Wednesday, June 01, 2011

The Anatomy of Melancholy, anatomized

Melyvn Bragg's "In Our Time" program on the BBC's Radio 4 is almost always worth attending to: Bragg assembles three or four experts on a topic, anything from logic to Cleopatra to the neutrino, and he somehow manages to keep them all on point and speaking clearly at a smart layman's level for an hour of fascinating discussion and explanation.

Recently, "In Our Time" covered one of my favorite books for perpetual consultation, Robert Burton's The Anatomy of Melancholy. You can listen to the program at the BBC's site, though I believe they only keep them up for a limited time; it's possible that if it's disappeared from that link you can find it for free in the iTunes store.

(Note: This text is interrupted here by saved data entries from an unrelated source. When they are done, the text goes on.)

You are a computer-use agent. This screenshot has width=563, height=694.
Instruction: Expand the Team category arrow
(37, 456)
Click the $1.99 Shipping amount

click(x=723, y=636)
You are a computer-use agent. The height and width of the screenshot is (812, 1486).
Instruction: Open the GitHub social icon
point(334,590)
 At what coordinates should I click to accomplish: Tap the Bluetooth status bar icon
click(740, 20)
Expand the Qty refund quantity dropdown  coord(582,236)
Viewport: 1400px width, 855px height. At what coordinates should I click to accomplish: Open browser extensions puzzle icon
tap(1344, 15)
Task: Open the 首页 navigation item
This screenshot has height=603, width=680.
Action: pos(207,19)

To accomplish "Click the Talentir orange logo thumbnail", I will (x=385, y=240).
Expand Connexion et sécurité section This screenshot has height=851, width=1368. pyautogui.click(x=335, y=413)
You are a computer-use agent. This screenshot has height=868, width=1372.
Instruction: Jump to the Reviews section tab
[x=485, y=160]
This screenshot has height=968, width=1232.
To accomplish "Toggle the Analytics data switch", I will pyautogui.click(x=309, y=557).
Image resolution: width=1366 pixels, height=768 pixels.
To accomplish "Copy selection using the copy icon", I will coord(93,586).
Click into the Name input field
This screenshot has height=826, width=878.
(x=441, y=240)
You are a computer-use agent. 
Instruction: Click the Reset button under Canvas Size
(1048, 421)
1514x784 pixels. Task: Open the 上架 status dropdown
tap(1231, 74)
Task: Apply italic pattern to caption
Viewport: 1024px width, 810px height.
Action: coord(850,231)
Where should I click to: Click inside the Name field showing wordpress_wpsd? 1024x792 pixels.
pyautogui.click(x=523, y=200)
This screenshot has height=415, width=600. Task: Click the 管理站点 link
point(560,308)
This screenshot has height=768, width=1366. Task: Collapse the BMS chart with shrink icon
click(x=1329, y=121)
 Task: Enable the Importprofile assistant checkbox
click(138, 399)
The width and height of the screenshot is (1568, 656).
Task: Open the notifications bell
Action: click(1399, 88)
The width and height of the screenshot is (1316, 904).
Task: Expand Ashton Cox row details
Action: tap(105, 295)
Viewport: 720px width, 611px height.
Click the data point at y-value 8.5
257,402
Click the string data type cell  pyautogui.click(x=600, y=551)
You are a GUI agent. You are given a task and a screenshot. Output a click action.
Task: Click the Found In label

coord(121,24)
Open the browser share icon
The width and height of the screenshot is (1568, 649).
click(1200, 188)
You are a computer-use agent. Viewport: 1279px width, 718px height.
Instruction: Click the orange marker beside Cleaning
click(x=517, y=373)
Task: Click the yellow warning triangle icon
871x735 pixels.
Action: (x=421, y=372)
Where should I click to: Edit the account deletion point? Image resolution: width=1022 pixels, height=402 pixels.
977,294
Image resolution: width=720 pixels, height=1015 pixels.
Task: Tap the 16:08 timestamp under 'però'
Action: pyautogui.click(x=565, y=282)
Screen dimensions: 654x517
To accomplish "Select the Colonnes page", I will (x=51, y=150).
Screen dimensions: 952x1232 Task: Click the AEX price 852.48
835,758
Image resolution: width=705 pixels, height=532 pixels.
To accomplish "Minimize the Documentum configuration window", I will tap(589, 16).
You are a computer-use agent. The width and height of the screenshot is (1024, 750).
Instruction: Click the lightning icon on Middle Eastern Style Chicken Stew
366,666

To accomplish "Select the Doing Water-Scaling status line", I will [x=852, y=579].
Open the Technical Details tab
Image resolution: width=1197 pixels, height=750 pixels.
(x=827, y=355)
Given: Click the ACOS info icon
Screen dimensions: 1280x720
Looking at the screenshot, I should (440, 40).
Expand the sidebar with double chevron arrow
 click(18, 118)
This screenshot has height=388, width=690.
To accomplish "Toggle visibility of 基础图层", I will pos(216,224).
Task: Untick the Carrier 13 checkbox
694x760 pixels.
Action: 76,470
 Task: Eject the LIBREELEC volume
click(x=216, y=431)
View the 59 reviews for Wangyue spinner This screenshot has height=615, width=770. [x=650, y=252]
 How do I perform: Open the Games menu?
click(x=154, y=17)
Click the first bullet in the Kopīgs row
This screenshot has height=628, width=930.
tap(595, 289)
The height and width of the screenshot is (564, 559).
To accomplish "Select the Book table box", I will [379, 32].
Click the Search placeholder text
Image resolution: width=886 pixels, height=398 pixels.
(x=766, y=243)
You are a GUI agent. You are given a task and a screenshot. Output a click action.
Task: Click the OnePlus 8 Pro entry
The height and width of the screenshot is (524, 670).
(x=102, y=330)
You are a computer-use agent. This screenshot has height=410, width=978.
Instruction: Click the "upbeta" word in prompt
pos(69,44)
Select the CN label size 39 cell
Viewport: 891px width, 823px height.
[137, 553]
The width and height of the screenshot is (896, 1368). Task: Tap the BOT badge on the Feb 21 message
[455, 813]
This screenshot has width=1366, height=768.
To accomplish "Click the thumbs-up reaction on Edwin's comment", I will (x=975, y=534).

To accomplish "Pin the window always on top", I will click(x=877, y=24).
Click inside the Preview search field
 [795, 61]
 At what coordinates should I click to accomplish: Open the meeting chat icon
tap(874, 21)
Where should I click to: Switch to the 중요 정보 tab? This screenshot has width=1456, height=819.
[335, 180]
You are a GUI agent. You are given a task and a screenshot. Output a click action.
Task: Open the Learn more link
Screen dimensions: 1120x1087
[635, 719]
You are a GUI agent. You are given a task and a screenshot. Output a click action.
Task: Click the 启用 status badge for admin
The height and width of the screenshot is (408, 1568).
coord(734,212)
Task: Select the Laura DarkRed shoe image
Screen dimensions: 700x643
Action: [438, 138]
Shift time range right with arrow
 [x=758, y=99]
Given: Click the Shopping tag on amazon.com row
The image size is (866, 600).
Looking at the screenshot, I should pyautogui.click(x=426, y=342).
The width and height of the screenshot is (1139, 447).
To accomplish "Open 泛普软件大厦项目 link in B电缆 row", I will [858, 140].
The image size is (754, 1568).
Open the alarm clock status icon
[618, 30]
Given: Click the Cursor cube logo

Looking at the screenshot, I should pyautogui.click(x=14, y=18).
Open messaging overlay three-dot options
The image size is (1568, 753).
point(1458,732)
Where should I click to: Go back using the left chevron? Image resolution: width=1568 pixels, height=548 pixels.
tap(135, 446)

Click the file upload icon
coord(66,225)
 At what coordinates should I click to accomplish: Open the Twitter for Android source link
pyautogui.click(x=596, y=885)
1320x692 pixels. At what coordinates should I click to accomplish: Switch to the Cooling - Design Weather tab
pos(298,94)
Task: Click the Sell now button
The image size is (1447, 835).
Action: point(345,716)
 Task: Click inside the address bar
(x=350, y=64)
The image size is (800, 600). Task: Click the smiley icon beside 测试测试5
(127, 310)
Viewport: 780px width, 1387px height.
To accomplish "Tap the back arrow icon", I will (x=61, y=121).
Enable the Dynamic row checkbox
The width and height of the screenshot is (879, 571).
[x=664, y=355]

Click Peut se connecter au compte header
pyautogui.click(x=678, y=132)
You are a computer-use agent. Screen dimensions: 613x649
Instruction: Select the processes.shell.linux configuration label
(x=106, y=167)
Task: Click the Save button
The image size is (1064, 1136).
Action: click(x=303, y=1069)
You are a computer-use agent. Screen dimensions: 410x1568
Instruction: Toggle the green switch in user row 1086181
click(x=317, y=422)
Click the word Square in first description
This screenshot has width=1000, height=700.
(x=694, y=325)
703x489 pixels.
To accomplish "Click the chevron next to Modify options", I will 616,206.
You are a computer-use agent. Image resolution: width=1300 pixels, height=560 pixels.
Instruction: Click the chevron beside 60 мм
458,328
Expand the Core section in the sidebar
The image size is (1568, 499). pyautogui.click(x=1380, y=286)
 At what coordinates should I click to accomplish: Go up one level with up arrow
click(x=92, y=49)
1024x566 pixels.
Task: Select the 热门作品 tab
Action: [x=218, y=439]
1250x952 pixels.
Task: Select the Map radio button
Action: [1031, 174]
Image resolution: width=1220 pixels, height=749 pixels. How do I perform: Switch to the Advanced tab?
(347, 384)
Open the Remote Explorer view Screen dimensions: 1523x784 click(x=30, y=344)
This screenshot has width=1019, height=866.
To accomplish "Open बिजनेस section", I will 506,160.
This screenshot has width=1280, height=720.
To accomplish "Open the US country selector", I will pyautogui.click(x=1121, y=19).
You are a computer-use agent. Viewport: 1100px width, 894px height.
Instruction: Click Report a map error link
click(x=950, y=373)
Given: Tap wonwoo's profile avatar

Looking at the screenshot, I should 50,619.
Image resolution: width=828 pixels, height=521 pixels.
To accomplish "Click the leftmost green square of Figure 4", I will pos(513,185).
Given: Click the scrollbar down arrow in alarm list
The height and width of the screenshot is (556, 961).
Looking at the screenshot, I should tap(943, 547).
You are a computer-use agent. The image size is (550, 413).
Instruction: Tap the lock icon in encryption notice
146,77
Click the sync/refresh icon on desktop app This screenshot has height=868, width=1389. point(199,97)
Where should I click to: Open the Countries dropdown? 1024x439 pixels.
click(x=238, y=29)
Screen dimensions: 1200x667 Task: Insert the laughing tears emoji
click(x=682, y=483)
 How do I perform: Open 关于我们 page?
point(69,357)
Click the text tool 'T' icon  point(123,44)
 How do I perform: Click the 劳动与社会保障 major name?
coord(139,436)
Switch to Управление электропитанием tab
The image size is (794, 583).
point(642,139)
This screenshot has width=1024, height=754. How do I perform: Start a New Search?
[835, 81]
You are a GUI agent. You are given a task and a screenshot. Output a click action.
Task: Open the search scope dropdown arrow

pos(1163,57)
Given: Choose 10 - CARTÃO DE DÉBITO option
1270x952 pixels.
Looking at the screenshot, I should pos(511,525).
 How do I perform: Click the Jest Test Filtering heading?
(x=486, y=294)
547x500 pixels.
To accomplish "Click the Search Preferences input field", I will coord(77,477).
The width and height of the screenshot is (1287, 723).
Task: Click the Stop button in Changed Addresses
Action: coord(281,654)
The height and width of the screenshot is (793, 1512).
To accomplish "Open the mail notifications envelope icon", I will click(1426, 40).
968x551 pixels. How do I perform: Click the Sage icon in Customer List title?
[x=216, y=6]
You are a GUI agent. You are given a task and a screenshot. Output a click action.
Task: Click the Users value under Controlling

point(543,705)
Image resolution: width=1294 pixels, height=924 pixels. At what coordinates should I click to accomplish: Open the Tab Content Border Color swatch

One of the pleasures of the digital age is being able to consult Burton on specific topics merely through a keyword search. A search for "broadcast," which seemed unlikely (Yes, I find: Merriam-Webster's dates it to 1767), led me to a search for "news," which was more productive, turning up this bit of advice about letting go of one's regrets and not dwelling on one's past--for everyone else will soon be distracted by other topics:
Be content; 'tis but a nine dayes wonder; and as one sorrow drives out another, one passion another, one cloud another, one rumour is expelled by another; every day almost, come new news unto our ears, as how the sun was eclipsed, meteors seen i'th' aire, monsters born, prodigies, how the Turks were overthrown in Persia, an earth-quake in Helvetia, Calabria, Japan, or China, an inundation in Holland, a great plague in Constantinople, a fire at Prage, a dearth in Germany, such a man is made a lord, a bishop, another hanged, deposed, prest to death, for some murder, treason, rape, theft, oppression; all which we do hear at first with a kind of admiration, detestation, consternation; but by and by they are buried in silence: thy father's dead, thy brother rob'd, wife runs mad, neighbour hath kild himselfe; 'tis heavy, gastly, fearful newes at first, in every mans mouth, table talk; but, after a while, who speaks or thinks of it? It will be so with thee and thine offence: it will be forgotten in an instant, be it theft, rape, sodomy, murder, incest, treason, &c. thou art not the first offender, nor shalt thou be the last; 'tis no wonder; every houre such malefactors are called in question: nothing so common,
There is, of course, the alternative approach, taken by Charlie Sheen, of reveling in one's bad acts and noising them about oneself. I don't know how Burton would have addressed such a tack, but this passage might suffice:
for his intemperance he hath aches, crudities, gowts, and, as fruits of his idleness and fulness, lust, surfeiting and drunkenness, all manner of diseases: pecuniis augetur improbitas: the wealthier, the more dishonest. He is exposed to hatred, envy, peril and treason, fear of death of degradation, &c. 'tis lubrica statio et proxima prxcipitio; and the higher he climbs, the greater is his fall.

2 comments:

  1. I enjoyed listening to such last night, imbibing some decent ale (for the humors, you know) and browsing the terrain of goodreads. While i found the discussion somewhat too clinical, as opposed to a contextual one - as to how AoM relates to other late Ren/early Mod texts and themes - I found myself so involved that I was surprised that the forty minutes had passed .

    ReplyDelete
  2. I actually felt almost exactly the same about it, Jon. I would have liked a bit more appreciation of Burton's oddness as a writer--and how that related to or was reflected in other writers of the period and after as well. But the discussion was compelling nonetheless, and I remain astonished week in and week out at Bragg's ability to get three or four scholars to talk so clearly and well in a way that brings out the interesting aspects of the subject while not dumbing it down too much nor getting hung up on abstruse academic disputes. It's a remarkable program.